Every line from the one holding "Task: Click the Entradas pin icon" through the last line of the records must be retyped exactly, and no other line or picture may appear in the copy.

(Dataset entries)
○ ○ ○ ○

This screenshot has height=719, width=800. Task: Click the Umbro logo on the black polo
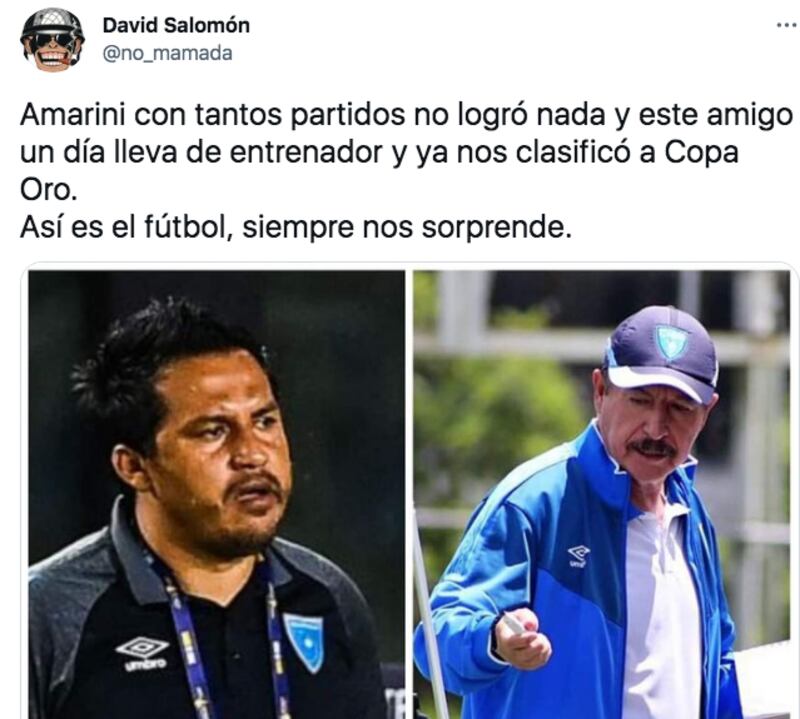tap(142, 654)
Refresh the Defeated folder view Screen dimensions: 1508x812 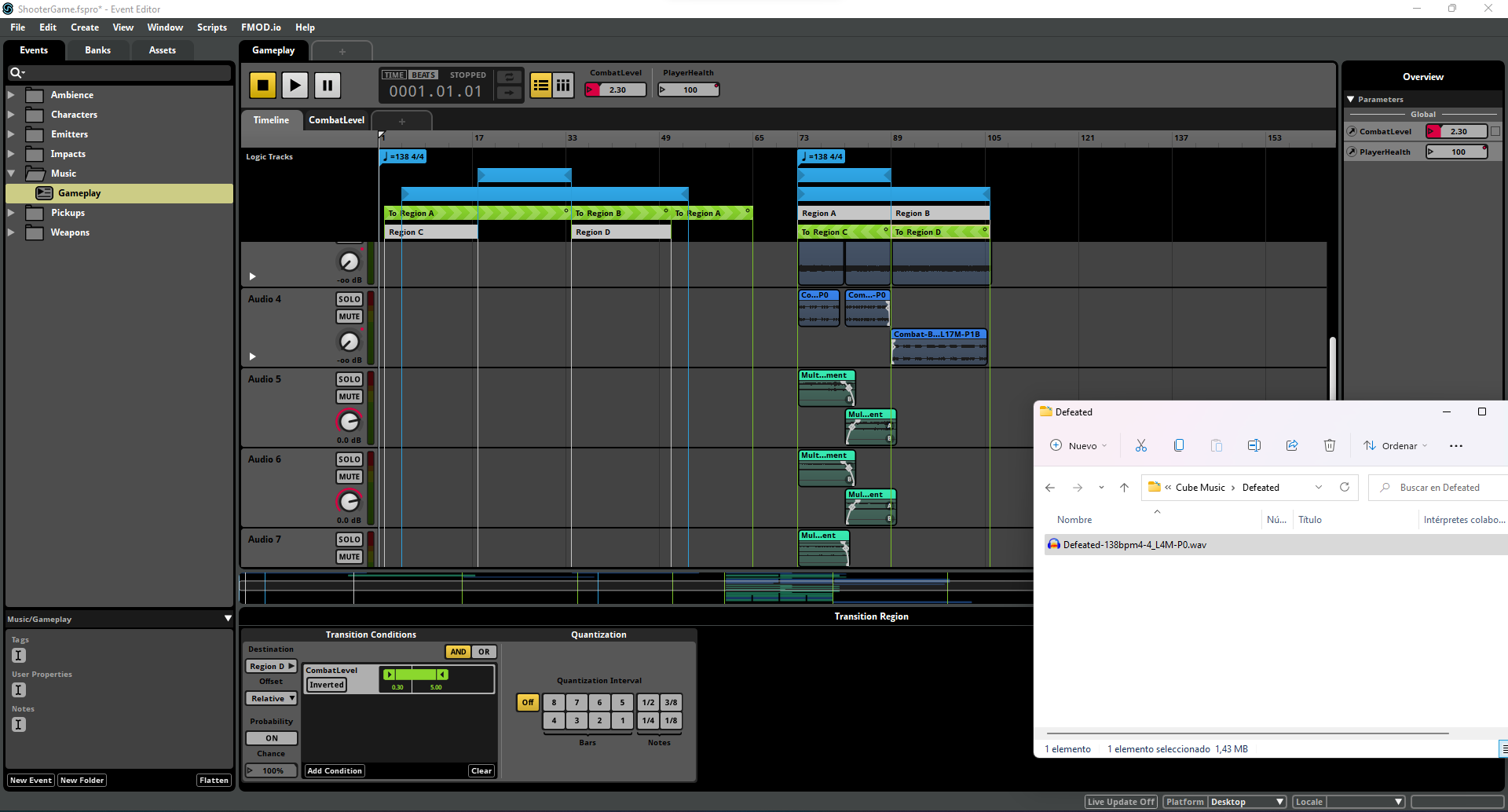click(1345, 487)
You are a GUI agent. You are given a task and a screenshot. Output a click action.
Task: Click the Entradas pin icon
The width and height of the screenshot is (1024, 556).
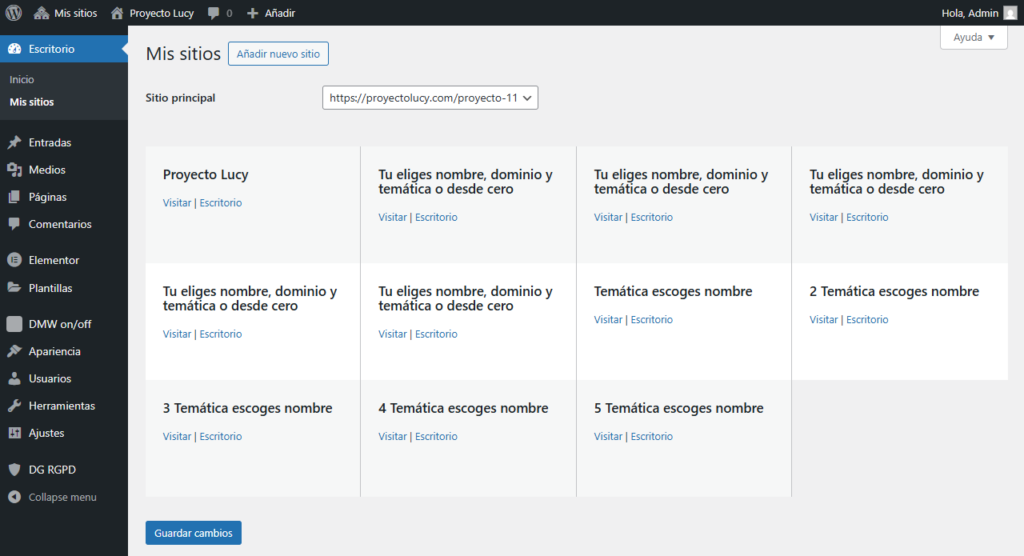click(x=14, y=143)
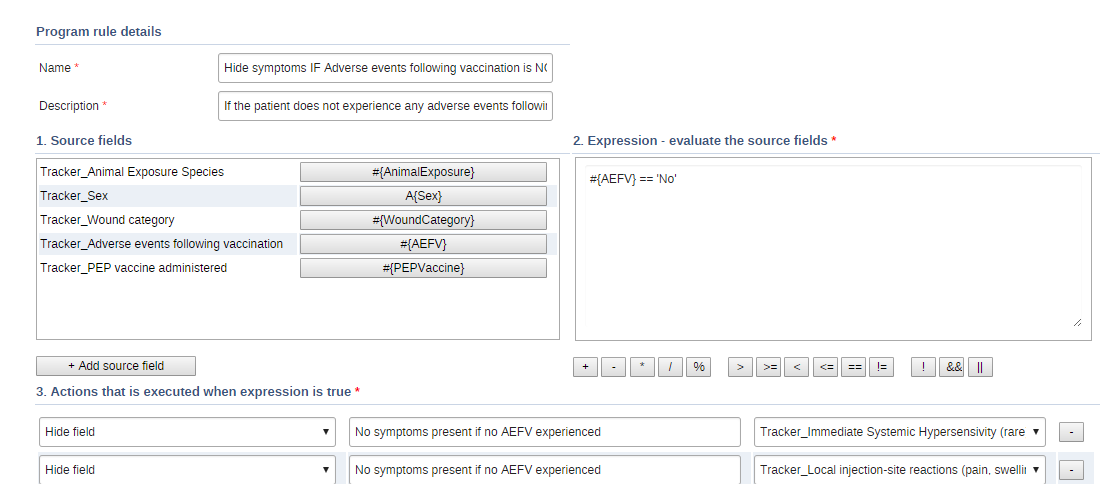Insert the not-equal operator

882,367
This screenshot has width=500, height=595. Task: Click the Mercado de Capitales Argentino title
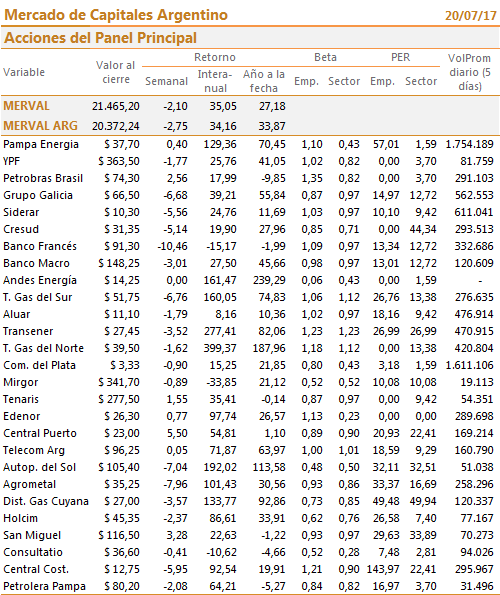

○ ○ ○ ○

= Exercise result =
Task: Click the Entradas pin icon
The width and height of the screenshot is (1024, 556).
click(x=14, y=143)
Insert the not-equal operator

882,367
This screenshot has width=500, height=595. Task: Click the Mercado de Capitales Argentino title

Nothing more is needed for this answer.